Pour Bergez et al. (2008 :77), l'ellipse
désigne en général toute suppression dans un discours
ou un récit. On peut distinguer deux sortes d'ellipses : l'ellipse
grammaticale et l'ellipse narrative. L'ellipse grammaticale en question
réfère à la suppression de termes qu'exigerait
normalement une phrase pour être complète. Pour diverses
raisons, il arrive que le locuteur supprime des segments de son
énoncé. C'est ce qui se produit avec certaines structures
à complétives adjectivales de notre corpus. Ils sont tous
construits sous la forme sûr Que P ou Pour sûr Que P comme
le montrent les exemples [9] :
9.a. Sûr que c'est pas un pays comme les autres ici
(TSTA :126)
9.b. Sûr qu'il l'avait déjà vue avant de
la rencontrer (VC :206)
9.c. Sûr qu'il avait moyen (VNM :184)
9.d. Sûr que tu peux encore beaucoup de choses (VNM
:182)
9.e. Pour sûr qu'il n'a rien (VNM : 30)
Dans ces énoncés, la plupart des sujets et des
verbes attributifs ont été supprimés. Seule une partie du
discours, un « adjectif » à valeur prédicative, et la
complétive initiée par elle sont restées. Quel est le
statut grammatical du mot sûr ? Quelles pourraient être
les propriétés syntaxiques de la suite Sûr Que P ?
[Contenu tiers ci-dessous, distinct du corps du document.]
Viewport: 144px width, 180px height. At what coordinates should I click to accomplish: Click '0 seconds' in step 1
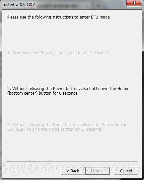100,53
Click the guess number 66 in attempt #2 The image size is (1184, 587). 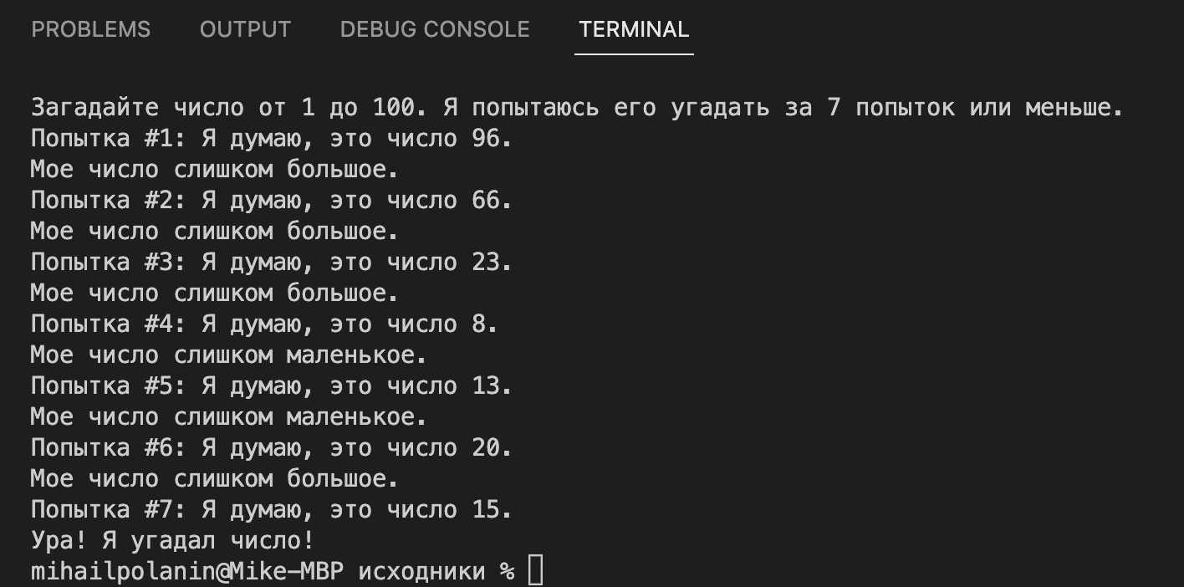[x=487, y=200]
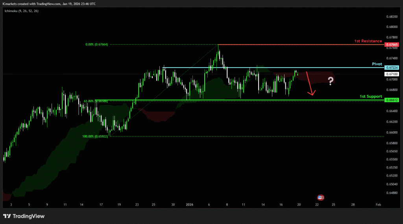Click the red downward arrow drawing
The image size is (403, 224).
click(310, 83)
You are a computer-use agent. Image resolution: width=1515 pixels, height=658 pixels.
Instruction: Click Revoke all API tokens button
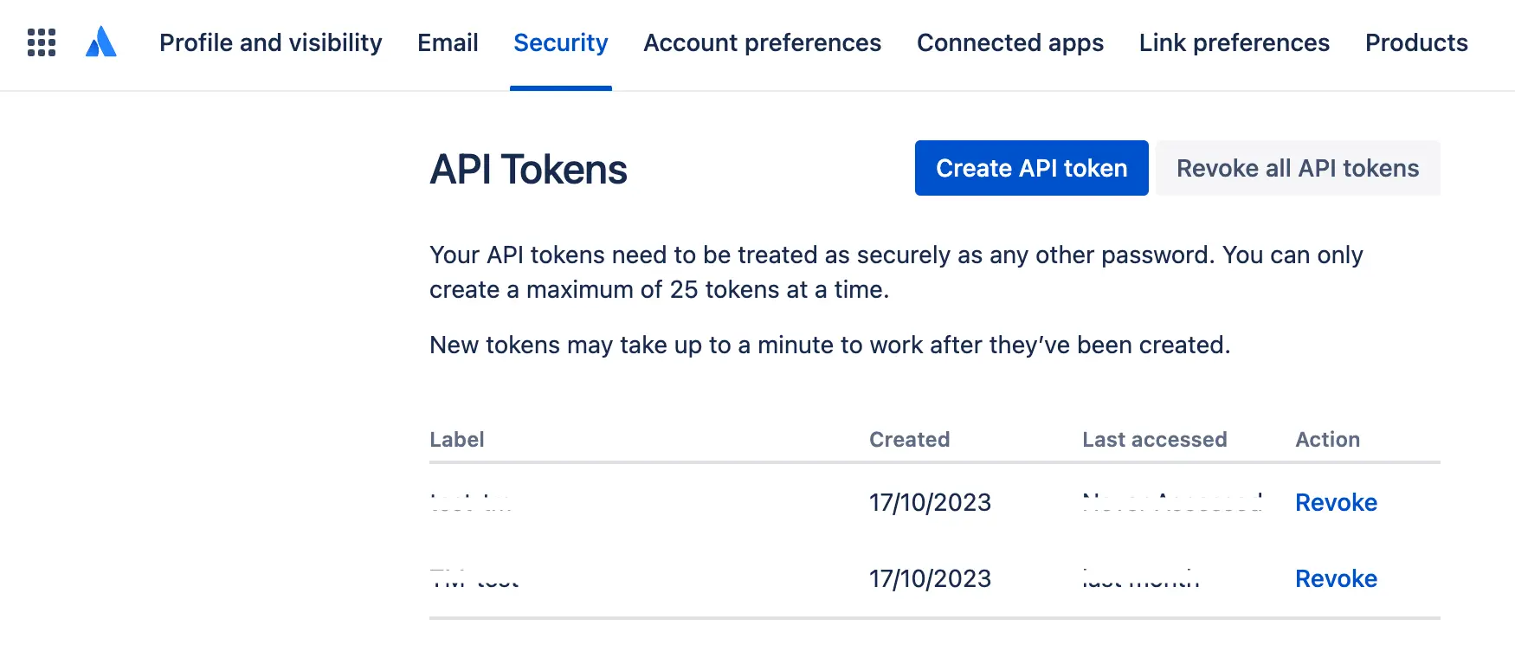[x=1297, y=168]
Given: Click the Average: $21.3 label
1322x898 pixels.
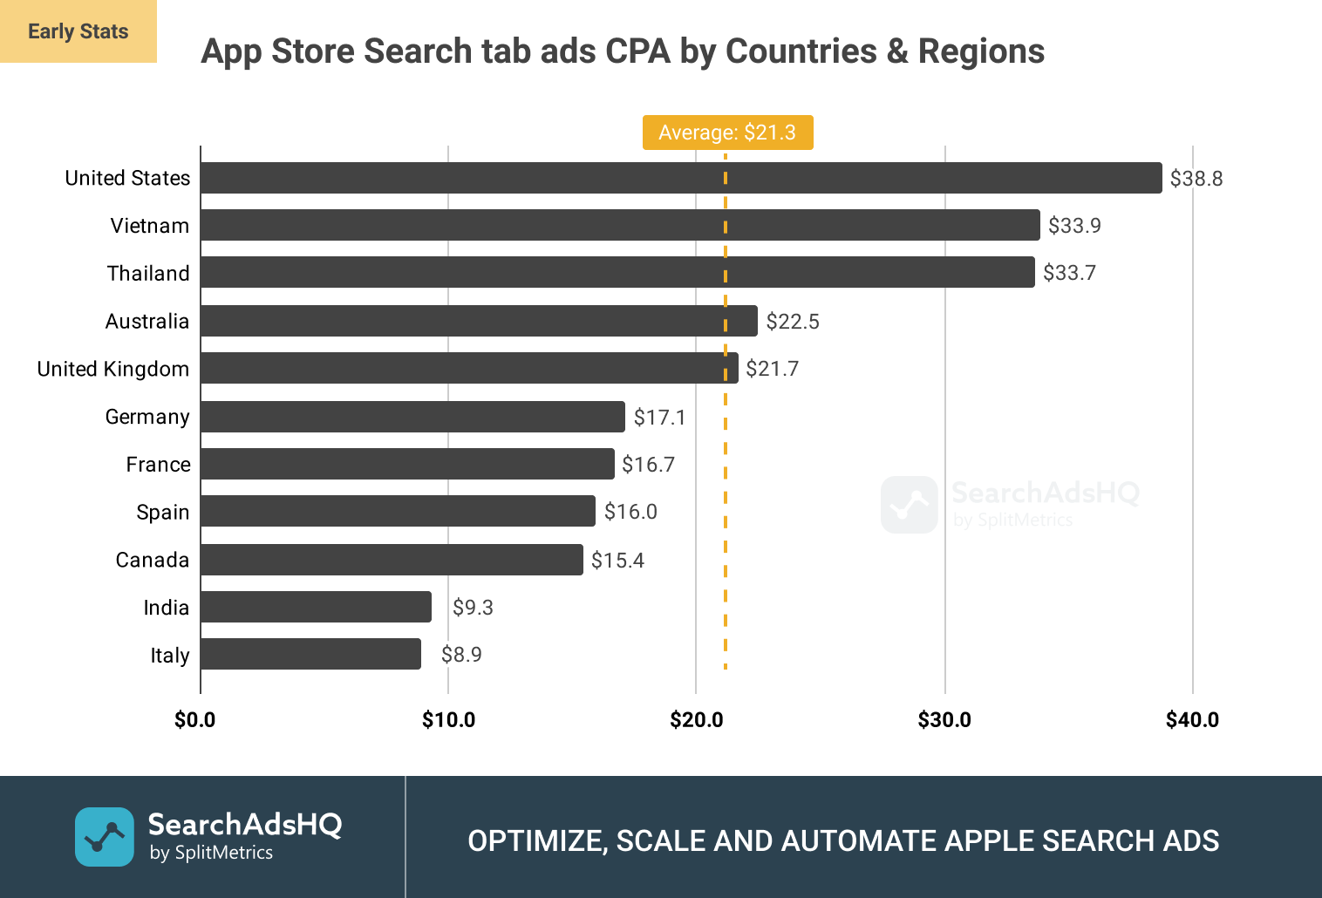Looking at the screenshot, I should click(727, 133).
La suppression du sujet et du verbe permet de mettre en
question la nature grammaticale du mot introduisant la complétive dans
ces énoncés. D'emblée, signalons qu'il ne s'agit plus d'un
adjectif qualificatif. Avec l'ellipse, ce mot devient un adverbe. Le test de
substitution permet de nous en convaincre.
9.a'. Heureusement que ce n'est
pas un pays comme les autres ici
9.b'. Sûrement qu'il l'avait
déjà vue avant de la rencontrer
9.c'. Certainement qu'il avait
moyen
9.d'. Peut-être que tu peux
encore beaucoup de choses
9.e'. Heureusement qu'il n'a
rien
Les complétives de ces structures elliptiques sont
supprimables. Elles n'admettent que l'indicatif, le subjonctif y est exclu.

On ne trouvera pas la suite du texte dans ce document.